Port Phillip backs away from Trees, Greening, Kids Playgrounds & Pocket Parks in its Budget then takes up Alcohol
In city of port phillip, Port Phillip CommunityOne has to wonder what’s going through the heads of the Councillors at the City of Port Phillip after they adopted their budget this week chopping $810,000 (a reduction of 42%) from the previous year’s budget for such fundamentally important issues as street tree planting, alternate greening measures, upgrading children’s playgrounds and renewing pocket parks.
Their Council Plan, adopted at the same meeting, contains many references to Key Actions to deliver a Healthy, Resilient and Vibrant City yet they have failed at the first hurdle to provide the level of funding that the previous Council put into these types of actions. The Councillors will probably claim that the Defined Benefits Superannuation call-in of $11 million has caused them to have to reduce other expenditure but these items are capital spending which fall into a separate category.

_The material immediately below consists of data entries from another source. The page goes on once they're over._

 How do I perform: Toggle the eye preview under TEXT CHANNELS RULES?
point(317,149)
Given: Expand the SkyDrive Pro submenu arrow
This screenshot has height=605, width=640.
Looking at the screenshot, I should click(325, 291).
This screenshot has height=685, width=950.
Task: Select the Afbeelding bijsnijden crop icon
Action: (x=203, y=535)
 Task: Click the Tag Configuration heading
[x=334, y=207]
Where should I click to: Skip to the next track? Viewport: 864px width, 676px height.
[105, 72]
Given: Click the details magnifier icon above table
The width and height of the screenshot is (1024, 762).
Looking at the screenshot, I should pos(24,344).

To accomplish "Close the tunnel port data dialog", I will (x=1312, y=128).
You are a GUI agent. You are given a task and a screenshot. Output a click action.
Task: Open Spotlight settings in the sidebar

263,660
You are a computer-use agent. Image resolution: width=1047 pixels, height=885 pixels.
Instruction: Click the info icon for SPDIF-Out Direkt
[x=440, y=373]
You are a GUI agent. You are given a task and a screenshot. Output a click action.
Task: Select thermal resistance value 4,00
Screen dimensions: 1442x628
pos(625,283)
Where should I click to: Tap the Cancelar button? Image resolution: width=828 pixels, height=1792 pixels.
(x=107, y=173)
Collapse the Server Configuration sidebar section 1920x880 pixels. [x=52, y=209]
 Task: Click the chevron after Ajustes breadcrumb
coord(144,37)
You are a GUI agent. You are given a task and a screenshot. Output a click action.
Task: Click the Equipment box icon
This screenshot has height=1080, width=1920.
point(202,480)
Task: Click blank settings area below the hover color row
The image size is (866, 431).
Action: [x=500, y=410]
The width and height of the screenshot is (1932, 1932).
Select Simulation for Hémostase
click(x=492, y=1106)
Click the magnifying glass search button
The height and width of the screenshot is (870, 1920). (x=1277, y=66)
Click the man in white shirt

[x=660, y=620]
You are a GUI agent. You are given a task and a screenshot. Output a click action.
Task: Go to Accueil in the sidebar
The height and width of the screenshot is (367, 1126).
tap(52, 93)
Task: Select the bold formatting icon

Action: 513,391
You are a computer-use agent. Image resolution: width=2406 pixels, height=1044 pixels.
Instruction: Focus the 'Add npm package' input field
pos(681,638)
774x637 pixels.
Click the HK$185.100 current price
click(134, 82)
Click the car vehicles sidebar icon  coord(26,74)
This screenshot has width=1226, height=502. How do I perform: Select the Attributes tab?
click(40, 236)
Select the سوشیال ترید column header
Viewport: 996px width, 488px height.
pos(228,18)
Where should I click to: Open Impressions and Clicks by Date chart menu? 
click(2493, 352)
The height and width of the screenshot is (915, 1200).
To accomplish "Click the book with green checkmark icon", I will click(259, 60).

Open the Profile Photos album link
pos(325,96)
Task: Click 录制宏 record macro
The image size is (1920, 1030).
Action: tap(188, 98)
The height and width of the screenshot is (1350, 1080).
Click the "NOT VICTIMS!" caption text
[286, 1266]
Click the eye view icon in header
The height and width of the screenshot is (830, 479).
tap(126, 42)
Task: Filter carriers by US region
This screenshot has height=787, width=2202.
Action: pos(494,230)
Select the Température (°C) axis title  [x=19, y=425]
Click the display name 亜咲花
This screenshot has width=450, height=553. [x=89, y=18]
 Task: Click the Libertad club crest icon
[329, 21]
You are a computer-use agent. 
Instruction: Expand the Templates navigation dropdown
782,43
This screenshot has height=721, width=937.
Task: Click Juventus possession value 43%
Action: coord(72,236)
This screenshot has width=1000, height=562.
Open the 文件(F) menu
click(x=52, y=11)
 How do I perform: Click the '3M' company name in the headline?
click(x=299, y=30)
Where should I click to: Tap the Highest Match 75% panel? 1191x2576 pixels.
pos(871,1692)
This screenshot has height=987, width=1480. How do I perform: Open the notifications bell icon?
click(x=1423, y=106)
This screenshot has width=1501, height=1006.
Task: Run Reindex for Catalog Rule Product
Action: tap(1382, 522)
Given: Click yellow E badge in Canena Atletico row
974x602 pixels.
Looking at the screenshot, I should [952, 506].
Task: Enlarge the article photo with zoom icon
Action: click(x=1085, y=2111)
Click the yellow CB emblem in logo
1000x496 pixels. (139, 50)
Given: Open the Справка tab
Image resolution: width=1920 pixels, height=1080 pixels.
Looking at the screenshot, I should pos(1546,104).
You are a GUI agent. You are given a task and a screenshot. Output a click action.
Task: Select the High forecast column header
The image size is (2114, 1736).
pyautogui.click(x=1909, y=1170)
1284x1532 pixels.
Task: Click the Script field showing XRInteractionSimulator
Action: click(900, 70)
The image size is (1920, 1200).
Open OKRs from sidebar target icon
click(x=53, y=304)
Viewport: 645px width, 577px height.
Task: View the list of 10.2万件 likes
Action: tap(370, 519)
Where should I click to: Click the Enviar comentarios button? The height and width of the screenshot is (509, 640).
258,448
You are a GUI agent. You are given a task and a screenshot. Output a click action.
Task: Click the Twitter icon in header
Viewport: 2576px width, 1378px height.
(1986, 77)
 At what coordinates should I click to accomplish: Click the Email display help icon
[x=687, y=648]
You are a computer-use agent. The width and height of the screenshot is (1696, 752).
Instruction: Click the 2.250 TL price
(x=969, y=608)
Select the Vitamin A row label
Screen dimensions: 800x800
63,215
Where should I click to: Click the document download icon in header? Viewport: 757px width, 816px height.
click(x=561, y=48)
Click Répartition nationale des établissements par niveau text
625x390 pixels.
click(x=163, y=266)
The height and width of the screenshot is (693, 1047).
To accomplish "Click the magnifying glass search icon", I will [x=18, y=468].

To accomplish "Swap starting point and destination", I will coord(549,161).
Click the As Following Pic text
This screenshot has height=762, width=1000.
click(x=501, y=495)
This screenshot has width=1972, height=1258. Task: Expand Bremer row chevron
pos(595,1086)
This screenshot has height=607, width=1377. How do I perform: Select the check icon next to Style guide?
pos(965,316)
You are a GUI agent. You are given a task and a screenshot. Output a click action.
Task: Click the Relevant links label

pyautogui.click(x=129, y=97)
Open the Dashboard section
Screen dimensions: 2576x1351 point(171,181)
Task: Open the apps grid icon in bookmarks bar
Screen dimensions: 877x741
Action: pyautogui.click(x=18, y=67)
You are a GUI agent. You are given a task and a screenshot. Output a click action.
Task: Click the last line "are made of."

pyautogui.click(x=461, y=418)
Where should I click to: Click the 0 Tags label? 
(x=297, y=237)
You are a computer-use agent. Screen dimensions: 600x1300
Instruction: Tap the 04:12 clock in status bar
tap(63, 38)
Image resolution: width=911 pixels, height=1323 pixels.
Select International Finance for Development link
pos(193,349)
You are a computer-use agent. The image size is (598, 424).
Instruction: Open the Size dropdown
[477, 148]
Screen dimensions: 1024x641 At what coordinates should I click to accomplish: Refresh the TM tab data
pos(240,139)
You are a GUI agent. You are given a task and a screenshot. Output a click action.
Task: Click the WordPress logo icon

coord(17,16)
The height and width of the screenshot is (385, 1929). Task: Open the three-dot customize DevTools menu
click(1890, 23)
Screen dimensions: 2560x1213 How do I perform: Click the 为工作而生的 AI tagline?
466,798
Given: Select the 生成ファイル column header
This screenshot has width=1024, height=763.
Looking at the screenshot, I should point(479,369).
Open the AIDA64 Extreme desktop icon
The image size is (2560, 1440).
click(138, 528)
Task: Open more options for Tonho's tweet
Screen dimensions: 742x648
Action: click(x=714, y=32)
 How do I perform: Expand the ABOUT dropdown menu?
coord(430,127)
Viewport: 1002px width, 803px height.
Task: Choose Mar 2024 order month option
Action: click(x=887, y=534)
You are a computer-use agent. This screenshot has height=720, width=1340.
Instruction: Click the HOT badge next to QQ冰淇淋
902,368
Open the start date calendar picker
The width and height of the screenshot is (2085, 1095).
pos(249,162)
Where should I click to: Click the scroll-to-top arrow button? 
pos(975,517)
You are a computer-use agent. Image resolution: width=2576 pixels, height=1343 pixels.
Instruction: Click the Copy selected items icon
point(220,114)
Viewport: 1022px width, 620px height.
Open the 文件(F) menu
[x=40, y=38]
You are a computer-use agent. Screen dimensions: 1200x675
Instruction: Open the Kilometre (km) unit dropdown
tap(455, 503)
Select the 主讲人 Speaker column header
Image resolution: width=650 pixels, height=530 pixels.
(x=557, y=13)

The option was also available to the Councillors to pay the $11M call-in off over a number of years and, given current very low interest rates, this would have been a smart decision.
So having hacked away at such greening and liveability initiatives, the bigger surprise of the night was the change to the St Kilda Festival Sponsorship Policy. This will now allow alcohol companies to be sponsors of the Festival, a decision that so fundamentally cuts across the efforts of Council over many years to improve the staging of the Festival so that it never reverts to the drunken orgy of some years ago. There have been many carefully spun words by Council in relation to this decision but fundamentally it is a most unfortunate step backwards. In July last year, Council received a report back from Sound Campaign (reputedly the best in the business of getting sponsors for such events) and their very clear advice was that sponsors were reluctant because the Festival was perceived as one huge party and they didn’t want to be associated with it. However, there was high demand from the alcohol companies because of the match between their offerings and this perception of the Festival.
The problem facing Council is the cost of staging this St Kilda Festival, now approaching $2M from local ratepayers. I can only see this change to the Sponsorship Policy to be a desperate attempt to keep it going in its current format. Time for some tougher decision making about the structure of the Festival and Council needs to be more creative to incubate and support live music in the municipality.